Выхожу на кухню и в который раз дивлюсь, как они оживленно говорят на идиш, он шутит, она смеется, она шутит, он доволен. А ведь они уже давно в разводе. Он же ее бросил. Причинил ей много горя. Мы ее слез не видели, она выплакала их тайком, пряча от нас свою беду и обиду. Ведь семь лет ее, сироту, обхаживал, а потом такую тяжелую войну пережили, на телеге привезла его, туберкулезного, уже списанного из армии, выброшенного во двор барнаульского госпиталя, как доходягу, которому осталось жить всего ничего, не занимать же койку выздоравливающего... И он мечтал: придет ли такое время, когда пол-литровую кружку молока можно будет выпить самому? А теперь нельзя, надо оставить ребенку. И после войны как трудно все складывалось, но ведь одолели... А когда все стало налаживаться, бросил. И жену, и детей, нас с братом. Это невозможно было перенести, и обернулись эти переживания для мамы приступами, от которых она иногда падала на улице, приходила в синяках. Но она этого не осознавала, не помнила, что с ней было. Друг нашего дома, Ева Наумовна (сейчас она где-то в Нью-Джерси), отвела маму к своему знакомому врачу, и мама лет четырнадцать лечилась у него - у доктора Рабиновича. Он окончательно вылечил ее уже в Израиле. Жил тут один, однажды был у нас на седер Песах. Приступы у мамы прошли, только она сильно похудела.
Папа к нам все годы приходил и маме помогал. Когда денег не было совсем, мама выносила на базар один из своих кактусов - алоэ, два - три рубля тоже были деньги. Она этот алоэ разводила и разводила, потом пошла на курсы кройки и шитья. А зачем, когда шила отменно и именно это ее искусство спасло всю нашу семью во время войны? Когда оказались в Усть-Тальменке, что в Алтайском крае, папу мобилизовали, и мама пошла по домам просить молока для ребенка. Одна хозяйка, увидав, как мама молча стоит на пороге и расширенными от изумления глазами смотрит на разноцветные ткани в раскрытом сундуке, спросила: "Может, шить умеешь?" Она кивнула, хотя не умела. И по-русски почти не говорила. У хозяйки были взрослые дочери, ростом и возрастом с маму. Вот они-то и рылись в этом сундуке, набрасывая на себя то одну, то другую цветистую ткань. Дала ей эта тетка один отрез, мама пришла домой, распорола свое платье, по кускам раскроила ткань и, вернувшись к хозяйке - своей швейной машинки тогда еще не было, - начала шить... Потом уж все село к ней ходило. Для чего же ей вдруг понадобились курсы кройки и шитья? А просто хотела получить диплом, бумажку, и потом - она всегда любила учиться...

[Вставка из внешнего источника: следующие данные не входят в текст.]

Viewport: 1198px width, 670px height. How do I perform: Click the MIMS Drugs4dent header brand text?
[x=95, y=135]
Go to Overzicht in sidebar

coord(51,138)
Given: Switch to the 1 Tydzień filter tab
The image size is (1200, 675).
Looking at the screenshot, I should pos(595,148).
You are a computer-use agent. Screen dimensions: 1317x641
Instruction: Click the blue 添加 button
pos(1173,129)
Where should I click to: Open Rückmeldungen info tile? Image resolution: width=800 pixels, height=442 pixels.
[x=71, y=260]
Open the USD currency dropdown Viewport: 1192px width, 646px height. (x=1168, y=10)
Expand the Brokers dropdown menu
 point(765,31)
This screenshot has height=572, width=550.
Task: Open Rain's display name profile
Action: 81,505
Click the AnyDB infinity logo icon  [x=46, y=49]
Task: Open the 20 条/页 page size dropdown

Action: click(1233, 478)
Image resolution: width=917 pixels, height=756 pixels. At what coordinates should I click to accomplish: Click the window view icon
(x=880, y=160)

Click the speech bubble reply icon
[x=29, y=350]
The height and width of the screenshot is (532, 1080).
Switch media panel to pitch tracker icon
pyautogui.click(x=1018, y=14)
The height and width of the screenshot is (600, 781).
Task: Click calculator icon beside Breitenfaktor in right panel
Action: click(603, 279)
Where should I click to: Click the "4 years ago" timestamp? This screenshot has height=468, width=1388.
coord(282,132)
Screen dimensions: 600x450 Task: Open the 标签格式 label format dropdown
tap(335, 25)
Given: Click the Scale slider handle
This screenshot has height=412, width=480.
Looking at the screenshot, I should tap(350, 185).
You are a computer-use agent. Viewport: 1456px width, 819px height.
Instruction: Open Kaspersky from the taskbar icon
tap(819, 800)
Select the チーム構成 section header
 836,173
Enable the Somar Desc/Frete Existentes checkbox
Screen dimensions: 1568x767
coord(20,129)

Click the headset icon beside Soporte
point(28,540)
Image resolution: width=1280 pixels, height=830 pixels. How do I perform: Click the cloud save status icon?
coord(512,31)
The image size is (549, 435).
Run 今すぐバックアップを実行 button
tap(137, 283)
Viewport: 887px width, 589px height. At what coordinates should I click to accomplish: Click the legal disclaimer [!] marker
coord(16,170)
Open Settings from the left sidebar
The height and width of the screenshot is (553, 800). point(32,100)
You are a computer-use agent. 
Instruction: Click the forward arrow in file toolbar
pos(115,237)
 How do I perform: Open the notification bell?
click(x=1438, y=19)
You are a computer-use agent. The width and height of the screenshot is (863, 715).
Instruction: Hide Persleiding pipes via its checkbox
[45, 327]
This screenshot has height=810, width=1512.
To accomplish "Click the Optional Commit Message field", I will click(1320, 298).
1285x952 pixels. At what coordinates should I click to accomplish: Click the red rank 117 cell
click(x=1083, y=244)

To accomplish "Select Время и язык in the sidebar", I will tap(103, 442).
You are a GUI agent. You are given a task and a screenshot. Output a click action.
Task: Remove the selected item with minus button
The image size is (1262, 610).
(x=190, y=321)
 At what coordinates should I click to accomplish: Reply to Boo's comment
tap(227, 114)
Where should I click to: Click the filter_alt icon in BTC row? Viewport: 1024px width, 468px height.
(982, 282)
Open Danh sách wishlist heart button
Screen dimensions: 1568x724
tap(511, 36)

А как мама готовила! Папа недаром любил у нас есть. Сейчас, когда все ее еврейские блюда готовит мой муж, мерилом является одно: так же это вкусно, как у мамы, или не совсем. Она как будто готовила для нас, детей, но на самом деле она готовила для него, для своего предателя, "изменщика", только он мог есть вареную сельдь с компотом из сухофруктов... Мы с братом не ели. А для себя кто же готовит? Чем она в нашем благословенном Израиле кормилась? Мой муж просто мечтал, чтобы она съела, наконец, настоящей колбасы - ведь все-все тут есть, и все кошерное. Никогда к колбасе не притронулась. И ни к каким излишествам так и не снизошла - крутое яйцо, хлеб с маслом, вечный творог, в субботу на обед - жидкий бульончик с кусочком отварной курицы. Всё! Нет, иногда еще мороженое. Но редко. Вот папа бы здесь развернулся... Папа любил поесть. Но об этом потом. Кто же это говорит о еде до молитвы?..
Он любил молиться. Не потому, что был религиозным, а вот тянуло его - к традиции, к звуку речи, к мелодии. Он на наших праздничных застольях просто расцветал. О, это песнопение, и как самозабвенно, церемониально вел он ужин в канун субботы. Что уж говорить про седер Песах! Сейчас, когда мы понимаем слова Пасхальной Агады, смысл этих песен, когда они вошли в нашу жизнь на другие мелодии, мы всегда сначала поем так, как пел он, как осталось в памяти и на слуху, а потом уже так, как поют и наши внуки... "Ма ништана бэ-лайла а-зэ ми-коль а-лейлот?" ("Что отличает эту ночь от всех других ночей?")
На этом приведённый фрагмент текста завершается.